Task statement
Copy the entries below, replacing each "GUI agent" with "desktop agent" and leaving everything else unchanged.

-- Begin Stored records --

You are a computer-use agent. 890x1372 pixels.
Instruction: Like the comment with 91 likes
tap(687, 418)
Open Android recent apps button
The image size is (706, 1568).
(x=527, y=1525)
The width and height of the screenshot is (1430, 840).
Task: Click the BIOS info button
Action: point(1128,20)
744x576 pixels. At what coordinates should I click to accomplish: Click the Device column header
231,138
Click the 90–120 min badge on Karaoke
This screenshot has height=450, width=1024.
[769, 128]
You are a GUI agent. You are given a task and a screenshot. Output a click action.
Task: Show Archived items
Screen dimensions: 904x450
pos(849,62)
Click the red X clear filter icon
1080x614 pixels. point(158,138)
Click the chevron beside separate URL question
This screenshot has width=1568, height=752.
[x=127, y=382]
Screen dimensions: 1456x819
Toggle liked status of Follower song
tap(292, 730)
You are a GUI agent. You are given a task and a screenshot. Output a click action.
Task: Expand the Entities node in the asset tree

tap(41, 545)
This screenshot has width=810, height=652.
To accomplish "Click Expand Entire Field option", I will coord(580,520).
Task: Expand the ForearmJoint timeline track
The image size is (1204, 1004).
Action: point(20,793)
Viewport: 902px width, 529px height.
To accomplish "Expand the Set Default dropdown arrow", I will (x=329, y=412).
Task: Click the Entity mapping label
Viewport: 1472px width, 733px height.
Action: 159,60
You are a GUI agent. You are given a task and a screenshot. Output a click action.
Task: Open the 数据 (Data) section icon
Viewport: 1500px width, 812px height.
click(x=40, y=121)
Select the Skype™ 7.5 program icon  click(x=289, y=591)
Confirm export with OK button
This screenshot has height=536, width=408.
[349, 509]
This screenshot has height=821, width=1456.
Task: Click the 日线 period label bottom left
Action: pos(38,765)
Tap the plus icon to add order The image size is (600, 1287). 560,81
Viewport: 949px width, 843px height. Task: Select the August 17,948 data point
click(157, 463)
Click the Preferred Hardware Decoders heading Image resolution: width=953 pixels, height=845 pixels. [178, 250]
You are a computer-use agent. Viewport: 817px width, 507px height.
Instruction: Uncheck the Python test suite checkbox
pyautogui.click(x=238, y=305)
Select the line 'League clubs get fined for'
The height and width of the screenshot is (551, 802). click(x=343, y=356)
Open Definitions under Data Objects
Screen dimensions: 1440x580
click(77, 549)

-- End Stored records --

Finished exercise
You are a computer-use agent. 890x1372 pixels.
Instruction: Like the comment with 91 likes
tap(687, 418)
Open Android recent apps button
The image size is (706, 1568).
(x=527, y=1525)
The width and height of the screenshot is (1430, 840).
Task: Click the BIOS info button
Action: point(1128,20)
744x576 pixels. At what coordinates should I click to accomplish: Click the Device column header
231,138
Click the 90–120 min badge on Karaoke
This screenshot has height=450, width=1024.
[769, 128]
You are a desktop agent. You are given a task and a screenshot. Output a click action.
Task: Show Archived items
Screen dimensions: 904x450
pos(849,62)
Click the red X clear filter icon
1080x614 pixels. point(158,138)
Click the chevron beside separate URL question
This screenshot has width=1568, height=752.
[x=127, y=382]
Screen dimensions: 1456x819
Toggle liked status of Follower song
tap(292, 730)
You are a desktop agent. You are given a task and a screenshot. Output a click action.
Task: Expand the Entities node in the asset tree

tap(41, 545)
This screenshot has width=810, height=652.
To accomplish "Click Expand Entire Field option", I will coord(580,520).
Task: Expand the ForearmJoint timeline track
The image size is (1204, 1004).
Action: point(20,793)
Viewport: 902px width, 529px height.
To accomplish "Expand the Set Default dropdown arrow", I will (x=329, y=412).
Task: Click the Entity mapping label
Viewport: 1472px width, 733px height.
Action: 159,60
You are a desktop agent. You are given a task and a screenshot. Output a click action.
Task: Open the 数据 (Data) section icon
Viewport: 1500px width, 812px height.
click(x=40, y=121)
Select the Skype™ 7.5 program icon  click(x=289, y=591)
Confirm export with OK button
This screenshot has height=536, width=408.
[349, 509]
This screenshot has height=821, width=1456.
Task: Click the 日线 period label bottom left
Action: pos(38,765)
Tap the plus icon to add order The image size is (600, 1287). 560,81
Viewport: 949px width, 843px height. Task: Select the August 17,948 data point
click(157, 463)
Click the Preferred Hardware Decoders heading Image resolution: width=953 pixels, height=845 pixels. [178, 250]
You are a computer-use agent. Viewport: 817px width, 507px height.
Instruction: Uncheck the Python test suite checkbox
pyautogui.click(x=238, y=305)
Select the line 'League clubs get fined for'
The height and width of the screenshot is (551, 802). click(x=343, y=356)
Open Definitions under Data Objects
Screen dimensions: 1440x580
click(77, 549)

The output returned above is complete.